I offer 2 online courses. My signature course is very comprehensive and covers everything from pregnancy through to after the birth of your baby in 6 modules of video, audio and ebooks online and on demand. The second course evolved out of my work in the hospital. So many women arrived with really bad birth plans that had literally just been downloaded off the internet. They had no idea what most of the things they were asking for meant or what they could do to avoid them. It was almost as if by handing over a piece of paper with a request not to do something it would be honoured. Birth does not work that way. There are so many variables and if you want to have a positive and empowering birth experience then you need to know what your role is. The 10 Day Birth plan teaches you every aspect of a birth plan that matters and also how to discuss it with your care provider. It is particularly relevant for a hospital birth where you will be offered many choices and offered many interventions. You will have the knowledge and skills to discuss your care and be an active participant to get the birth you want.

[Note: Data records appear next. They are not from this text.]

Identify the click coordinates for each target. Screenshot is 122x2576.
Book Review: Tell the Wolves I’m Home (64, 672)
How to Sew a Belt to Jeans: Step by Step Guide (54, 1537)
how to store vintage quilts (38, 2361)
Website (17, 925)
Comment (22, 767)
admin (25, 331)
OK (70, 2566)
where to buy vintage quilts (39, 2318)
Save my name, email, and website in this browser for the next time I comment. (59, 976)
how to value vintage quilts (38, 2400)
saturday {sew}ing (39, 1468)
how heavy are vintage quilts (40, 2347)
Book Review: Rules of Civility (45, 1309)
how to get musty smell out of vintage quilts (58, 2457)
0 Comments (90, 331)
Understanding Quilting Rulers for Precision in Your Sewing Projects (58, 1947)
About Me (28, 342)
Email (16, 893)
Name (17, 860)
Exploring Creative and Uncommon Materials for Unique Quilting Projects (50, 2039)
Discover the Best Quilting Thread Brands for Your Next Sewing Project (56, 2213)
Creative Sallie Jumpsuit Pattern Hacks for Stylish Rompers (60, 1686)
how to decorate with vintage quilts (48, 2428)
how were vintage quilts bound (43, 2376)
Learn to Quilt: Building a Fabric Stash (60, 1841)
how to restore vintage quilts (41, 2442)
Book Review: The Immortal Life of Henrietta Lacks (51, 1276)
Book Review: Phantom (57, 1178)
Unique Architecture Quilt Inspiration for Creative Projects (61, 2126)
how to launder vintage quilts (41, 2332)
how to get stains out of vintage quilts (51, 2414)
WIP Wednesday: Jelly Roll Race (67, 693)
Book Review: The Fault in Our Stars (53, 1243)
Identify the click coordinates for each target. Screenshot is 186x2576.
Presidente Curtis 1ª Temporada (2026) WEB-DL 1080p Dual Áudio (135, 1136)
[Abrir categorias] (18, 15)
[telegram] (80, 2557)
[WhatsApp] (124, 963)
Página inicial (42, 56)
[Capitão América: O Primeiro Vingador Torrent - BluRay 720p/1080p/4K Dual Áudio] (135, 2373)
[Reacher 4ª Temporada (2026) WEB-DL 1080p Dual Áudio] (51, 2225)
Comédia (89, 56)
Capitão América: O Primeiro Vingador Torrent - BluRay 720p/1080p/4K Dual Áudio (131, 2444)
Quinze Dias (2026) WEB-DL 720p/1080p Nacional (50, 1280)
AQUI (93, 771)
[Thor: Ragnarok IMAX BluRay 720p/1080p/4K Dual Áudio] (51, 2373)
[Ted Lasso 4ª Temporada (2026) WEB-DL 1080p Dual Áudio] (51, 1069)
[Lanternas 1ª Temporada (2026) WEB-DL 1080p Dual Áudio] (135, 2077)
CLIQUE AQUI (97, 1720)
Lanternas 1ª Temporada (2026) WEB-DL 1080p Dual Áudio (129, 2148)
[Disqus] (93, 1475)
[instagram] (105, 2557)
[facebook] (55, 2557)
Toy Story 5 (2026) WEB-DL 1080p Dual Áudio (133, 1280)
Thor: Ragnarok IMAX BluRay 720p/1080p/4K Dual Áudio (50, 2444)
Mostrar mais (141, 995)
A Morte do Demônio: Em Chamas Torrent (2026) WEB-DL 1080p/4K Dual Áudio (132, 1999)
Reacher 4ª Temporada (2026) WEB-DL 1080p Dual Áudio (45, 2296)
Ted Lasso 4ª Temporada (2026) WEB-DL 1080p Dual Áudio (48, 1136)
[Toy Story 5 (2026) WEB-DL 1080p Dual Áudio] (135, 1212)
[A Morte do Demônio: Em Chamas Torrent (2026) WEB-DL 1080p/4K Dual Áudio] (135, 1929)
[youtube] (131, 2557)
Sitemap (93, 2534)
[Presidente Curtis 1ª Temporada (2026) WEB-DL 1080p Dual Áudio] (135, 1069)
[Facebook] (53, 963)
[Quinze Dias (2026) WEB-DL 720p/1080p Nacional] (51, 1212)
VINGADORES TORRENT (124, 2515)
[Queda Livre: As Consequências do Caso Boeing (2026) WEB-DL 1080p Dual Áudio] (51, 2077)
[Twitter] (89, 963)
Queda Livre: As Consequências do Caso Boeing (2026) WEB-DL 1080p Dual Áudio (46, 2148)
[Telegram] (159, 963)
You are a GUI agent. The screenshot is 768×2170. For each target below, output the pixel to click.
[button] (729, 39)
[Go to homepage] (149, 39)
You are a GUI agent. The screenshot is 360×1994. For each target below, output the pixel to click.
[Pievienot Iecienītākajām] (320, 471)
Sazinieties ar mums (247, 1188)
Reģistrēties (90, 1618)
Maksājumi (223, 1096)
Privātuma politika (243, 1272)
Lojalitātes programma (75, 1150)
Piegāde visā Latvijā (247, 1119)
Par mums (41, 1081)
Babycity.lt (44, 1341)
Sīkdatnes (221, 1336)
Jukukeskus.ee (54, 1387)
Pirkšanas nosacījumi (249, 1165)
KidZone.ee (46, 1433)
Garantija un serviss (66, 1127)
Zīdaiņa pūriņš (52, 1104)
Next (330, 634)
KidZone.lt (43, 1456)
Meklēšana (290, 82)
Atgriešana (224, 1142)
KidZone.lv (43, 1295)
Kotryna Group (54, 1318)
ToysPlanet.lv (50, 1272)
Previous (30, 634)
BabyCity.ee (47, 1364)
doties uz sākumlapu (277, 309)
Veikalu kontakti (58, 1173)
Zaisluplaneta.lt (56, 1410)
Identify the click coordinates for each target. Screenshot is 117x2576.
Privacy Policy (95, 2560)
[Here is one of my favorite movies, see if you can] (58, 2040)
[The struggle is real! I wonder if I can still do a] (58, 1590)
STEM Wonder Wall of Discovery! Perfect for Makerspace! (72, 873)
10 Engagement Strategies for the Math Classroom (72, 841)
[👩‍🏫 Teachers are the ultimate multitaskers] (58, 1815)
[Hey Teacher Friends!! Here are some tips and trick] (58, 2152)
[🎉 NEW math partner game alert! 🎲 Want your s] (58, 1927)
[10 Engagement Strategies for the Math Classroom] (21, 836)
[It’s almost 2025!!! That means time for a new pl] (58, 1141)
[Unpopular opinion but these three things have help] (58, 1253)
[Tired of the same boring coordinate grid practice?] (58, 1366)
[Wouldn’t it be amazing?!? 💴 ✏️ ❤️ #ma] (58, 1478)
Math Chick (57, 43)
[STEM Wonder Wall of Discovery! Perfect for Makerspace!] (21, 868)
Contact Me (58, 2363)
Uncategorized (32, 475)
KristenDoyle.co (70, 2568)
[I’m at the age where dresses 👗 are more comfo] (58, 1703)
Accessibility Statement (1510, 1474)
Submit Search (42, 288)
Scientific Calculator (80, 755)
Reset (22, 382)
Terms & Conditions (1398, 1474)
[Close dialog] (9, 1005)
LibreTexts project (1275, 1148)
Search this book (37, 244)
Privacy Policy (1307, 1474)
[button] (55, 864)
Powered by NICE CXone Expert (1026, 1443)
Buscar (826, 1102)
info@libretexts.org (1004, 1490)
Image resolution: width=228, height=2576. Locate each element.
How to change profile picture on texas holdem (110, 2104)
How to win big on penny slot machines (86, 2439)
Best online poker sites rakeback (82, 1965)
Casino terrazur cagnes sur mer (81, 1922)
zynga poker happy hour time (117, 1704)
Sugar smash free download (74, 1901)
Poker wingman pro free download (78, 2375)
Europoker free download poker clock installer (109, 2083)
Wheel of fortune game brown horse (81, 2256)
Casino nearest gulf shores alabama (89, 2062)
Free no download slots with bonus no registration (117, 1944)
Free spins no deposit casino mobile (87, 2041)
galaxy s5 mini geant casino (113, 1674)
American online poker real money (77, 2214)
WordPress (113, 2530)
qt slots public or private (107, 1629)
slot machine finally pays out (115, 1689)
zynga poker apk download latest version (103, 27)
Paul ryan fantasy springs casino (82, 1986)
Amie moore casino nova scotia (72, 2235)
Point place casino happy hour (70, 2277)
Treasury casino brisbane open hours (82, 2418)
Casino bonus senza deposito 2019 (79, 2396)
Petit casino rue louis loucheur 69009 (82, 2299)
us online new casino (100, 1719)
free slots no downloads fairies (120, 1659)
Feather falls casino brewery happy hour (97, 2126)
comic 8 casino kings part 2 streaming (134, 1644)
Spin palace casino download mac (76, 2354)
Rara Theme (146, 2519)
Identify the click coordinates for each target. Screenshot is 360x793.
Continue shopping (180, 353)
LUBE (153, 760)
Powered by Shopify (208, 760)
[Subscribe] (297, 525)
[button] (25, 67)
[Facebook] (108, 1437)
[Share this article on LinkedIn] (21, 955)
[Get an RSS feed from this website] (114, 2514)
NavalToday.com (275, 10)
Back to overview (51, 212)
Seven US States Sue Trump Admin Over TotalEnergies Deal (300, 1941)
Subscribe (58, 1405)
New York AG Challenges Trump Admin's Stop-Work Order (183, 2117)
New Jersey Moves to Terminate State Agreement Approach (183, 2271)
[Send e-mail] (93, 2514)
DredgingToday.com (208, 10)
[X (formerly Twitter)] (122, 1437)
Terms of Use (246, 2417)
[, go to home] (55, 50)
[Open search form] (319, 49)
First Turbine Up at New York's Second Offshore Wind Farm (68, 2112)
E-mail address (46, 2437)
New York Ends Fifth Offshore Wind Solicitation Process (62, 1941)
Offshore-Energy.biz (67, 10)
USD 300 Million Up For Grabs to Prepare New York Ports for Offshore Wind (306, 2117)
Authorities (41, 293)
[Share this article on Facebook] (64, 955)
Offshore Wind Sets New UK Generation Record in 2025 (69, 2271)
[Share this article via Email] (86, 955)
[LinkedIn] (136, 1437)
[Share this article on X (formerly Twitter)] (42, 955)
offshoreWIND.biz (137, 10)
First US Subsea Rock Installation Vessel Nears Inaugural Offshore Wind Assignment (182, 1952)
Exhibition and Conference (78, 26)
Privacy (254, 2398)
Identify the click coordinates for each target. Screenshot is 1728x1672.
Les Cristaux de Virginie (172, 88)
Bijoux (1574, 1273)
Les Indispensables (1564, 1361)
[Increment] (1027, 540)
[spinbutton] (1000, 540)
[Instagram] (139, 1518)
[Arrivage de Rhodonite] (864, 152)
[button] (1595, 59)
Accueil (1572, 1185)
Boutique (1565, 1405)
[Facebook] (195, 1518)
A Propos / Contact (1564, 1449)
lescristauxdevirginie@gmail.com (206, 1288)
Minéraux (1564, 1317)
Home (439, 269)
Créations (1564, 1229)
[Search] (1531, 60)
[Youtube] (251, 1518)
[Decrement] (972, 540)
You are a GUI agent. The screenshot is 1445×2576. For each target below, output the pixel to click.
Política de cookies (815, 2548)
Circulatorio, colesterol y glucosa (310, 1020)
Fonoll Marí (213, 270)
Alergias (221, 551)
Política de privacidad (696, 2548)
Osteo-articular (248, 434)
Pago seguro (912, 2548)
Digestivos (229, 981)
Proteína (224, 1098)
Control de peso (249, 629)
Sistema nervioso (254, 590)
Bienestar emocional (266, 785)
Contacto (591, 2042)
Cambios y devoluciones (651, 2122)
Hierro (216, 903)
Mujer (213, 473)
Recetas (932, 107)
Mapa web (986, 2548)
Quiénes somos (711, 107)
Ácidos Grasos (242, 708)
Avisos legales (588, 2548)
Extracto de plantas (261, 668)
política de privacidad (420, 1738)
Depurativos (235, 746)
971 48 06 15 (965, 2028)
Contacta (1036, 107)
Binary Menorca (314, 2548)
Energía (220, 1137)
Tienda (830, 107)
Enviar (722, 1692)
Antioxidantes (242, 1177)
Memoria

What are your top 3 tips for a positive birth experience?
Only 3? EEEK! The main one is trust but then I have 3 C’s and 3 R’s. Only 3? EEEKK!
If you trust your body, your baby, your partner, your care provider, your place of birth and your own ability to give birth then you will have the courage to give birth and you will be able to stay calm and centered. If your birth team respects you and the beauty of birth you will find rhythm and be able to relax into the intensity of birth. With all of these you WILL have a positive birth.
What do you love about your work?
The women! I am in awe of the power of women in labor. It never ceases to amaze me and now I understand why my mother got that glow when she talked about it. She died when I was 10 but I still speak to her when I am with a woman in labor and she is my guardian birth angel.